Find the word "label" in the data, then copy each line where it is found.

**** Supplied records

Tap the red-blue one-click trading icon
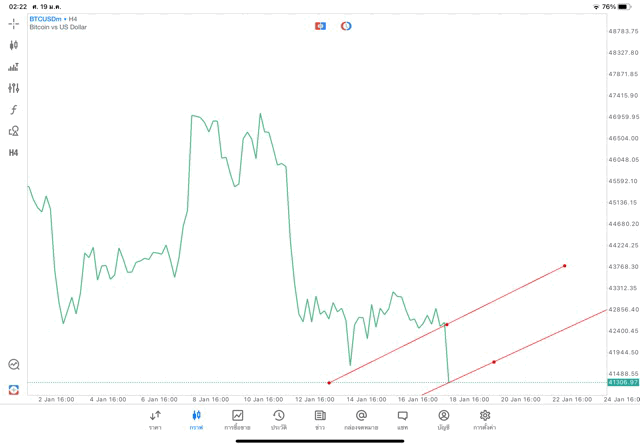The image size is (640, 447). click(320, 25)
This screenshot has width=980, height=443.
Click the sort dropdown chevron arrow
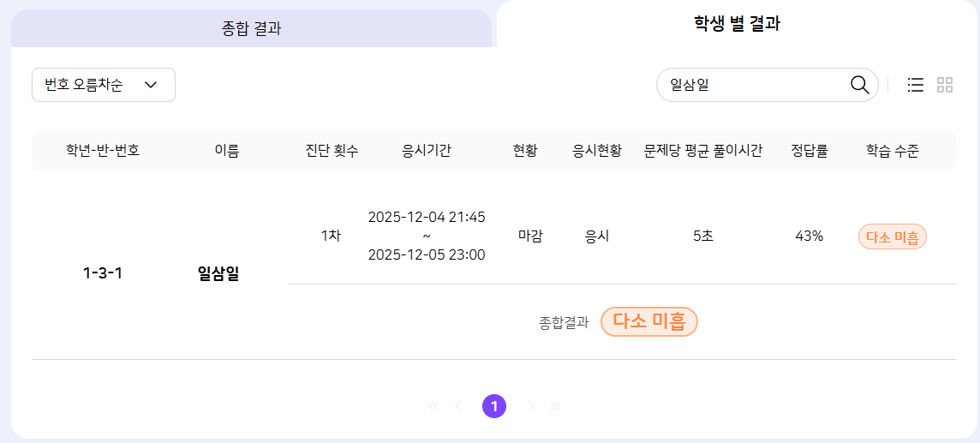pyautogui.click(x=151, y=85)
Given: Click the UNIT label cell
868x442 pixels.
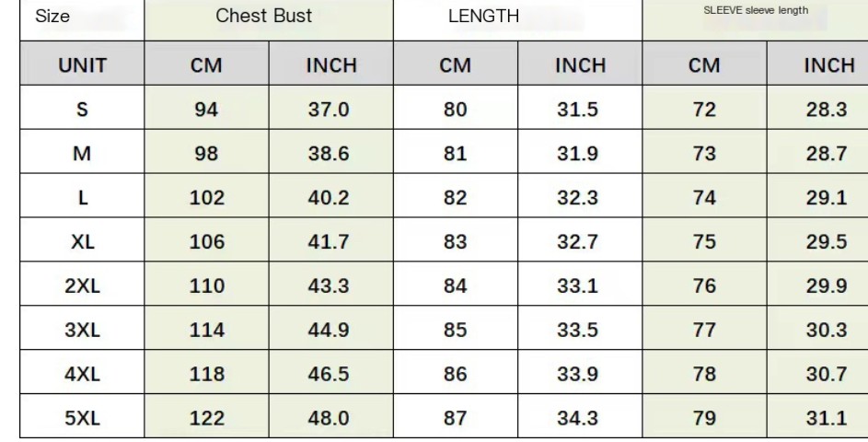Looking at the screenshot, I should point(82,64).
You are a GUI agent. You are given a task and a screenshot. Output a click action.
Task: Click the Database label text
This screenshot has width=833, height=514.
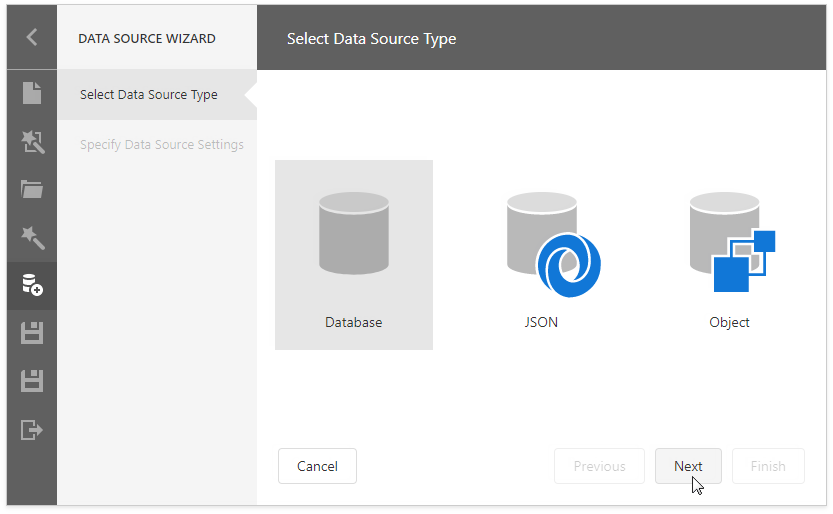(353, 323)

********

Written solution
Given: Click the UNIT label cell
Task: Click the Database label text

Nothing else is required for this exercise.